PHOTOCHOPE (4) Françoise Jacquemettaz fait partie de ces femmes qui travaillent dans l’ombre et qui pourtant font le Valais. Ou plutôt devrait-on dire: « l’autre Valais », celui de l’ouverture et de la richesse multiculturelle. Voilà près de 30 ans que l’ayentôte se bat contre vents et marées populistes pour mener la fragile barque du Centre Suisses-Immigrés.

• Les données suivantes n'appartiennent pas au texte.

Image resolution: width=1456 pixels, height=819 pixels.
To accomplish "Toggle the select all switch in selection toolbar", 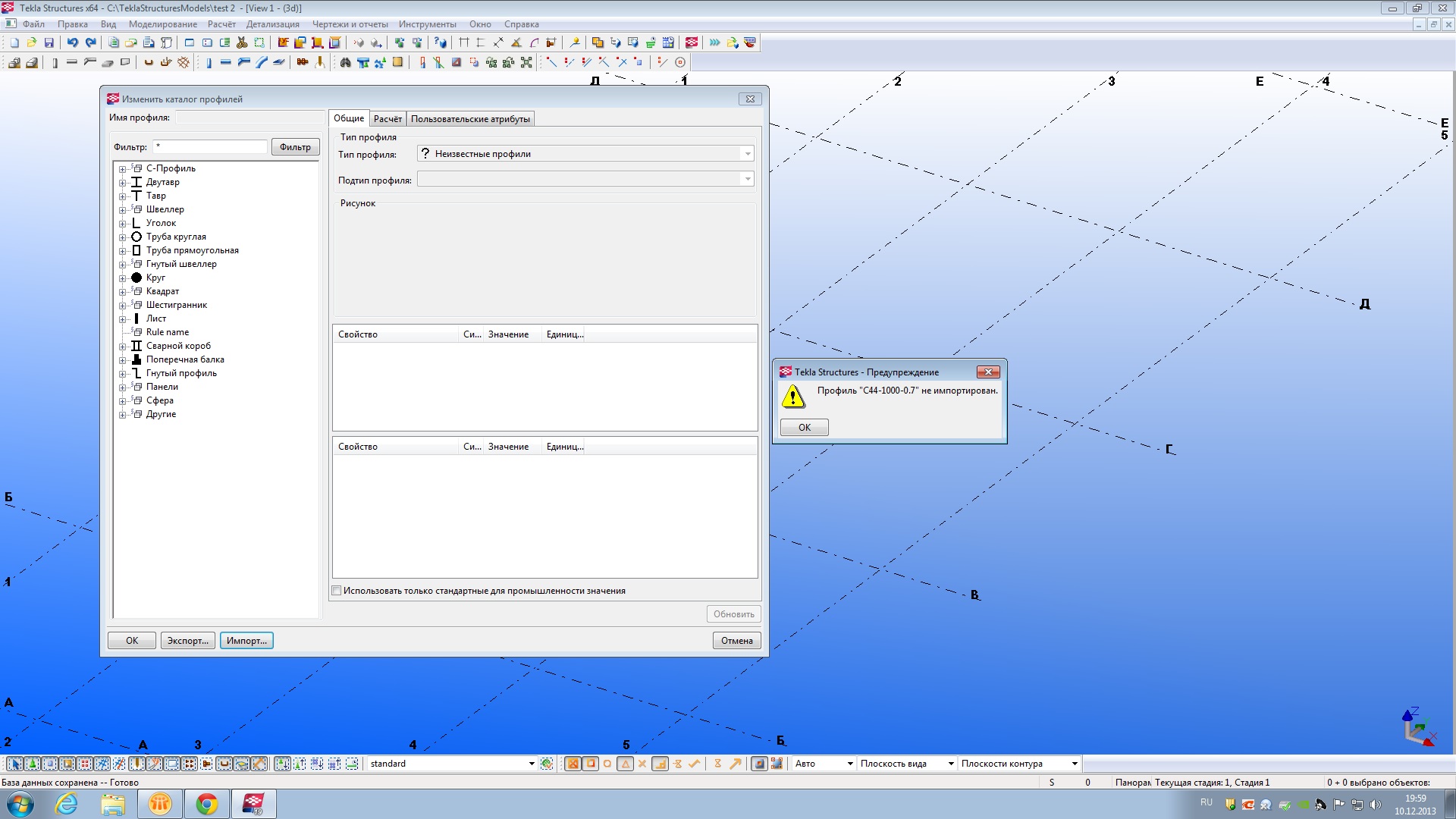I will coord(14,764).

Proposant projets d’intégration et permanence juridique, cette association aide les migrants dans leur quotidien, tâche ardue dans le contexte actuel de durcissement de l’asile et de défiance envers l’étranger. « Photochope », la rubrique de L’1Dex pour le bicentenaire a voulu connaître son point de vue sur le bouillasson valaisan 2.0. Rencontre en toute décontraction au Café du Nord, l’un des mythiques troquets de la rue du Grand-Pont à Sion:
Germain Clavien disait : « Autrefois les Valaisans gardaient leurs vaches, aujourd’hui ils gardent leurs immeubles. » Votre vision idéale de l’aménagement du territoire en Valais, c’est plutôt « Gotham City » ou « La petite Maison dans la prairie » ?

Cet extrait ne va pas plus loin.